Problem statement:
Search the entries below for "You are a computer-use agent. Image". Give that line and all the lines after it again, exactly, through the last, without pictures.

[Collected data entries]
● ● ● ●

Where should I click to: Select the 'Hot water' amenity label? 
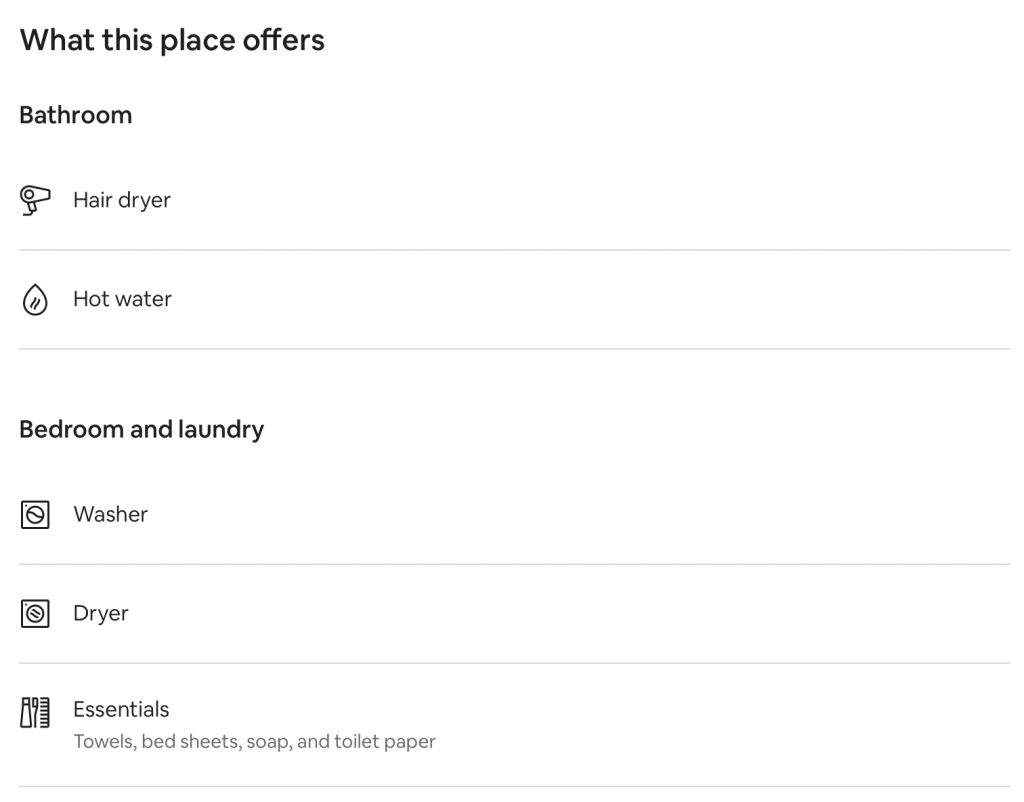click(122, 299)
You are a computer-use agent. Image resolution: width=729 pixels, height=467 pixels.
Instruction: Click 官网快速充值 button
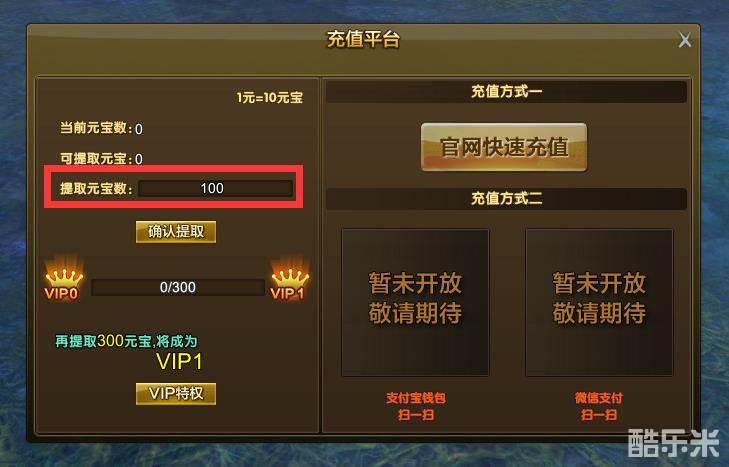(504, 147)
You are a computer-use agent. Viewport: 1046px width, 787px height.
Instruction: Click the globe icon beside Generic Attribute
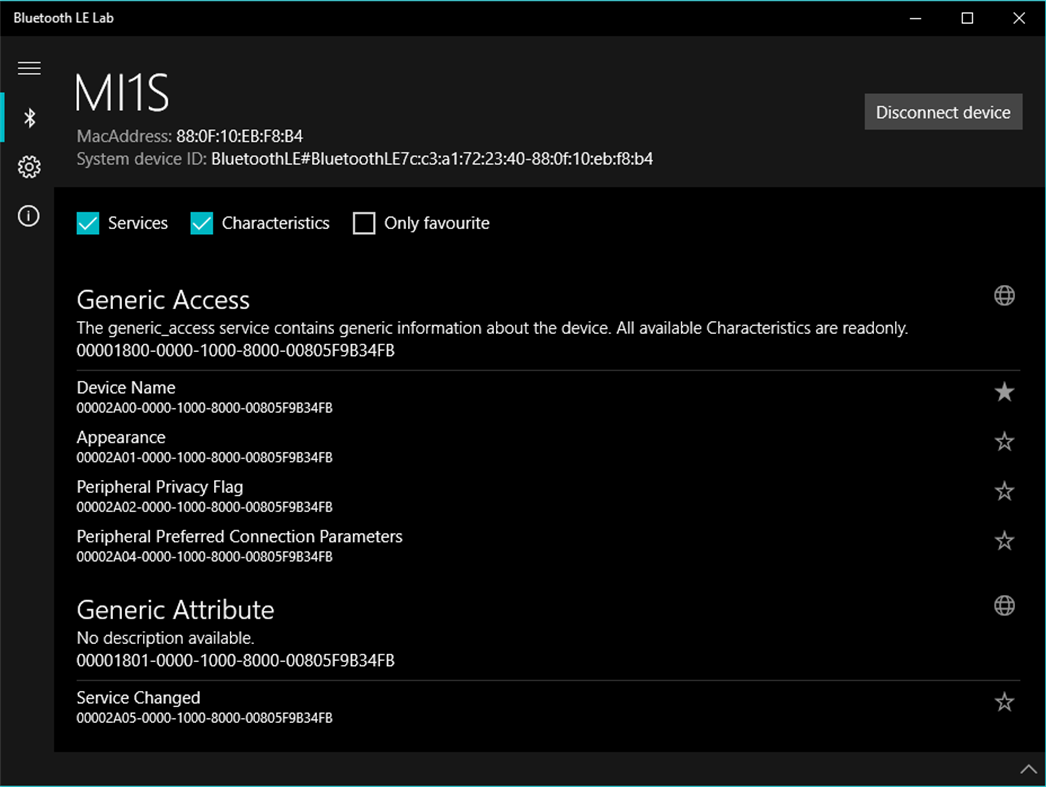[x=1004, y=606]
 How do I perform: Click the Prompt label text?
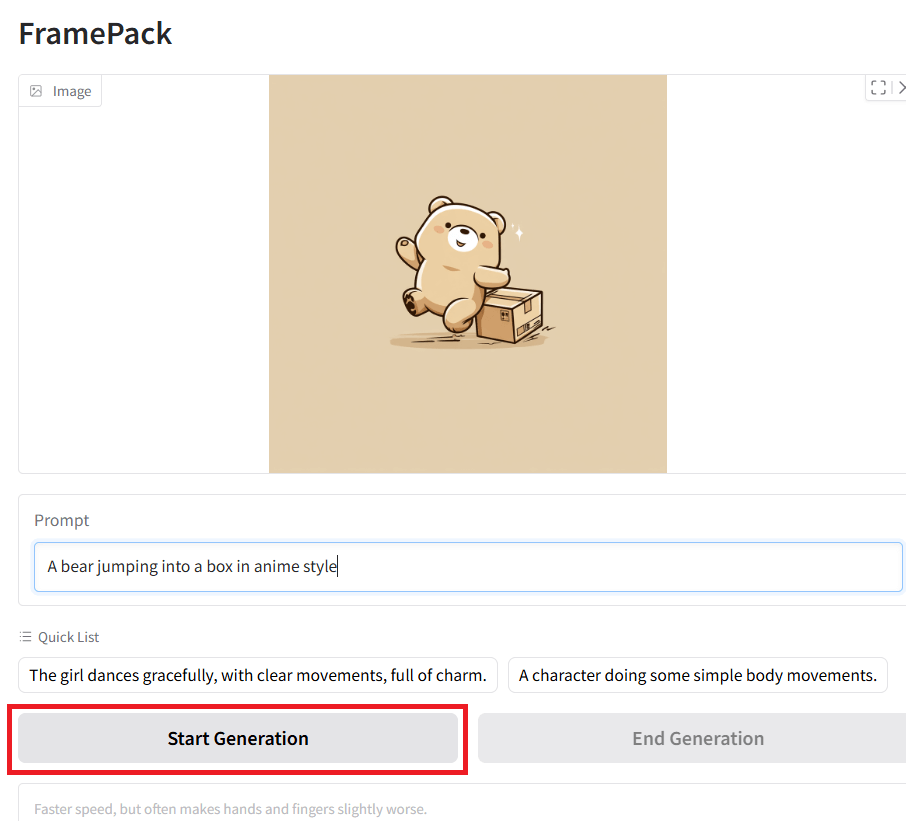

● ● ● ●

Your response:
You are a computer-use agent. Image resolution: width=729 pixels, height=467 pixels.
Instruction: Click 官网快速充值 button
(504, 147)
You are a computer-use agent. Viewport: 1046px width, 787px height.
Instruction: Click the globe icon beside Generic Attribute
[x=1004, y=606]
 How do I perform: Click the Prompt label text?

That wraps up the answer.